UKlat, UKlon = 51.5072, 0.1276
velUK = 16146*1000/(15*3600)

print('Estimated velocities from observations:')
print('   + NZ     ',round(velNZ,1),' m/s')
print('   + Alaska ',round(velAla,1),' m/s')
print('   + UK     ',round(velUK,1),' m/s')

We can plot the difference between observed and modelled sound wave position for these different locations:

In [None]:
fig = plt.figure(figsize=(12,10))


ax = plt.axes(projection=proj)
ax.stock_img()
ax.coastlines(linewidth=1)

pts = ax.scatter(lon, lat, s=50, c='blue', 
                 edgecolor='black',alpha=1, 
                 transform=ccrs.PlateCarree(), zorder=50)

# New Zealand          
plt.plot([lon, NZlon], [lat, NZlat], ls='--', lw=2, 
         color='w', alpha = 0.75, 
         transform=ccrs.PlateCarree())

pts = ax.scatter(NZlon, NZlat, s=50, c='w', 
                 edgecolor='w',alpha=1, 
                 transform=ccrs.PlateCarree(), zorder=50)

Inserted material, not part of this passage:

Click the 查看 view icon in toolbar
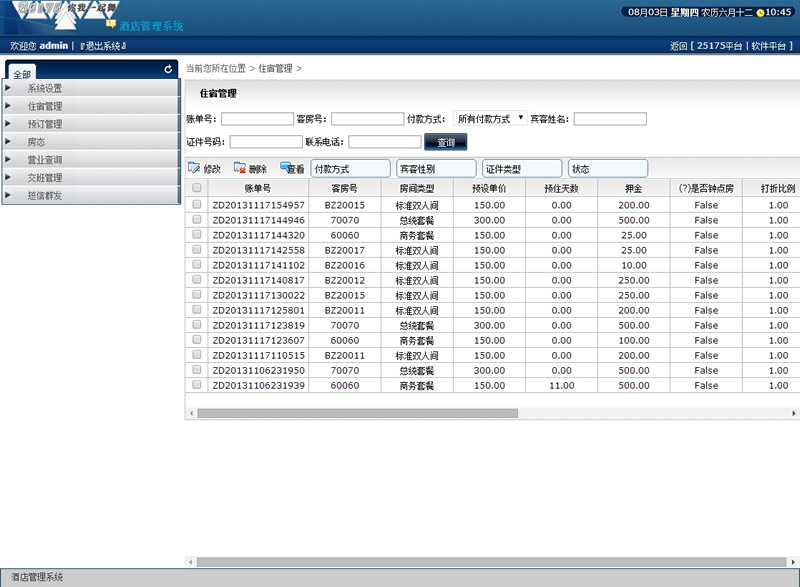 coord(286,168)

ax.tissot(rad_km=2300, lons=lon, lats=lat, 
          facecolor="None", edgecolor='ww', 
          linestyle='--',linewidth=3, alpha = 1,
         )
ax.tissot(rad_km=2376, lons=lon, lats=lat, 
          facecolor="None", edgecolor='k', 
          linestyle='--',linewidth=1, alpha = 1,
         )

# Alaska
pts = ax.scatter(Alaslon, Alaslat, s=50, c='orange', 
                 edgecolor='w',alpha=1, 
                 transform=ccrs.PlateCarree(), zorder=50)

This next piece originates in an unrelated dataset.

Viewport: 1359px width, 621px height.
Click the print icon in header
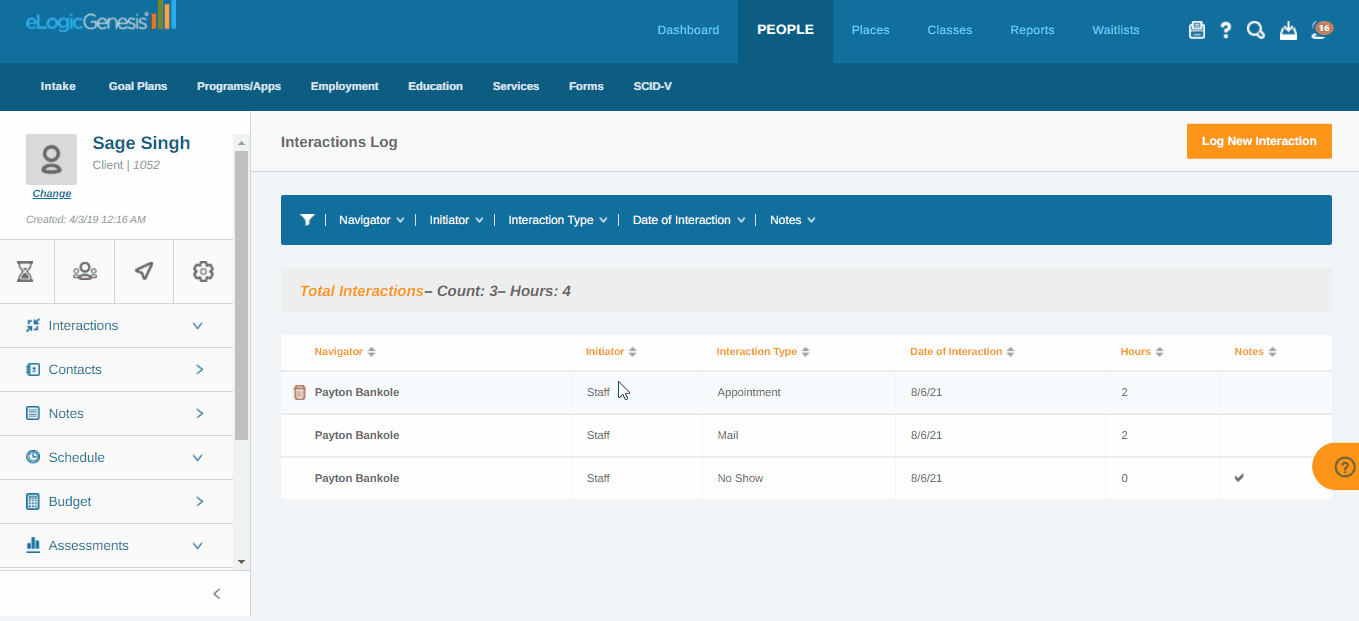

plt.plot([lon, Alaslon], [lat, Alaslat], ls='--', lw=2, 
         color='orange', alpha = 0.75,
         transform=ccrs.PlateCarree())

ax.tissot(rad_km=9500, lons=lon, lats=lat, 
          facecolor="None", edgecolor='orange', 
          linestyle='-',linewidth=3, alpha = 1, 
         )

ax.tissot(rad_km=9504, lons=lon, lats=lat, 
          facecolor="None", edgecolor='k', 
          linestyle='--',linewidth=1, alpha = 1, 
         )


# UK
pts = ax.scatter(UKlon, UKlat, s=50, c='red', 
                 edgecolor='k',alpha=1, 
                 transform=ccrs.PlateCarree(), zorder=50)

plt.plot([lon, UKlon], [lat, UKlat], ls='--', lw=2, 
         color='red', alpha = 0.75, 
         transform=ccrs.PlateCarree())

ax.tissot(rad_km=16146, lons=lon, lats=lat, 
          facecolor="None", edgecolor='red', 
          linestyle='-',linewidth=3, alpha = 1., 
         )

ax.tissot(rad_km=17820, lons=lon, lats=lat, 
          facecolor="None", edgecolor='k', 
          linestyle='--',linewidth=1, alpha = 1, 
         )

plt.show()
fig.clear()
plt.close(fig)

These predictions from our model seem to work much better for the sound wave!!!